Уцепившись за край стены кончиками пальцев, он скользнул вниз и по кормушке для скотины, устроенной в виде высокого выступа, благополучно спустился во двор. Подойдя к воротам и нащупывая рукой задвижку, он услышал какой-то шум. Ему послышался умоляющий голос Голь Мохаммада:
— Не отпирай! Не бери греха на душу, — ведь у меня жена на сносях! Подлец! Мы же с тобой в армии вместе служили, ничтожество! В чем моя вина? Я же от кабалы тебя спасал, глупец!
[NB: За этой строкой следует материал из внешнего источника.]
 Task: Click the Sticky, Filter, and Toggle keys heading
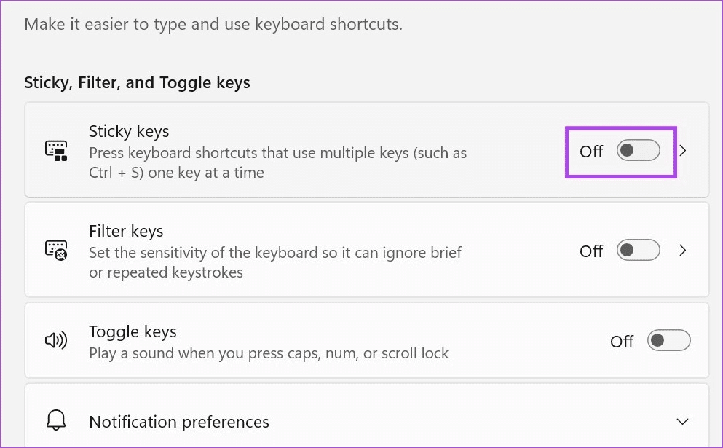(x=137, y=82)
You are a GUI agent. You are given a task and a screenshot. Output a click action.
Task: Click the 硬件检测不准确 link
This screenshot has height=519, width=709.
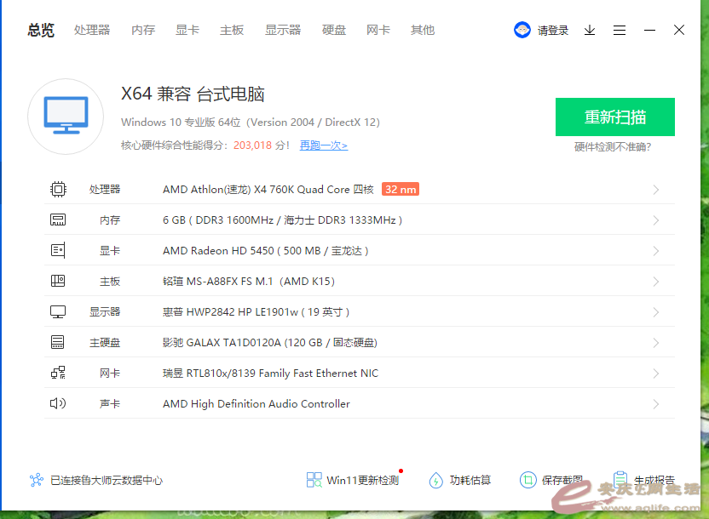pyautogui.click(x=613, y=147)
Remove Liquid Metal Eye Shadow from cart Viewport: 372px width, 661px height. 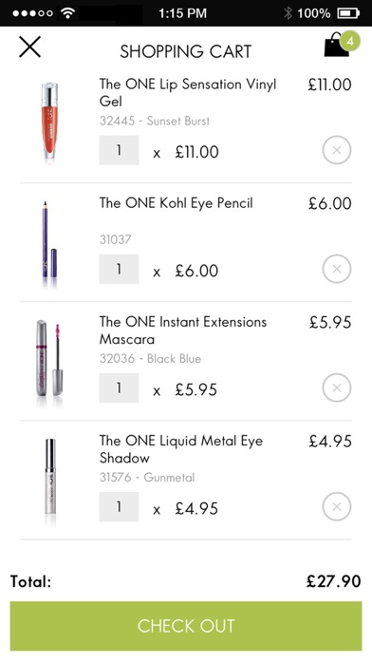click(337, 507)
Не отпирай, трус!!
Ханиф в смятении оглянулся, но вокруг были лишь черные тени и тишина. Он распахнул ворота, и серебристый поток лунного света хлынул во двор.
Староста Кемаль-Эд-Дин, который, прячась поддеревом и не спуская глаз с дома, изнывал от ожидания, увидел, что ворота открылись. Кровь бросилась ему в голову. Проверив, хорошо ли сгибается указательный палец, он прошептал:
— Ничего, двигается помощничек. Сейчас ты у меня поработаешь!..
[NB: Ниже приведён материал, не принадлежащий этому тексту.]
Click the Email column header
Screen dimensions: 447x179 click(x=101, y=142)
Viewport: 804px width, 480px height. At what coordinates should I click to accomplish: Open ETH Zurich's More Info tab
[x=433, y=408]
Яростно стиснув шейку приклада, староста почувствовал, как из раненой руки закапала кровь, и живо представил себе, как она стекает на землю у него под ногами. Словно гиена, он с наслаждением поймал ноздрями ее возбуждающий запах…
Ханифу, следившему за приближением старосты из глубины двора, почудилось, что к воротам с пеной на губах пробирается дикий зверь, почуявший добычу. Каждый шаг, приближавший старосту к воротам, заставлял сердце Ханифа содрогаться и трепетать. Подумав о том, что сейчас произойдет, он ужаснулся.
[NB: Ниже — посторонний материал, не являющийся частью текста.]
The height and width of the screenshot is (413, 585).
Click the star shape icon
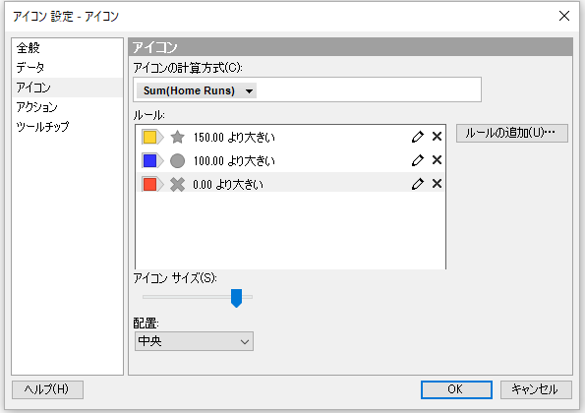coord(178,138)
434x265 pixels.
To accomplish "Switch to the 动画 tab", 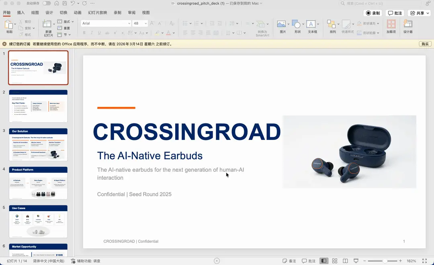I will click(78, 13).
…Ему кажется, что это сон. Ханиф видит, как следом за старостой он заходит в дом Голь Мохаммада. Староста яростным пинком распахивает дверь комнаты. Голь Мохаммад оторопело вскакивает и, вытаращив глаза, застывает на месте. Его жена прижимается спиной к стене, — от испуга она не может встать. Староста, бешено скрипя зубами, рычит как зверь:
— Ну, проклятый безбожник?! Неблагодарная тварь! Для этого я тебя кормил?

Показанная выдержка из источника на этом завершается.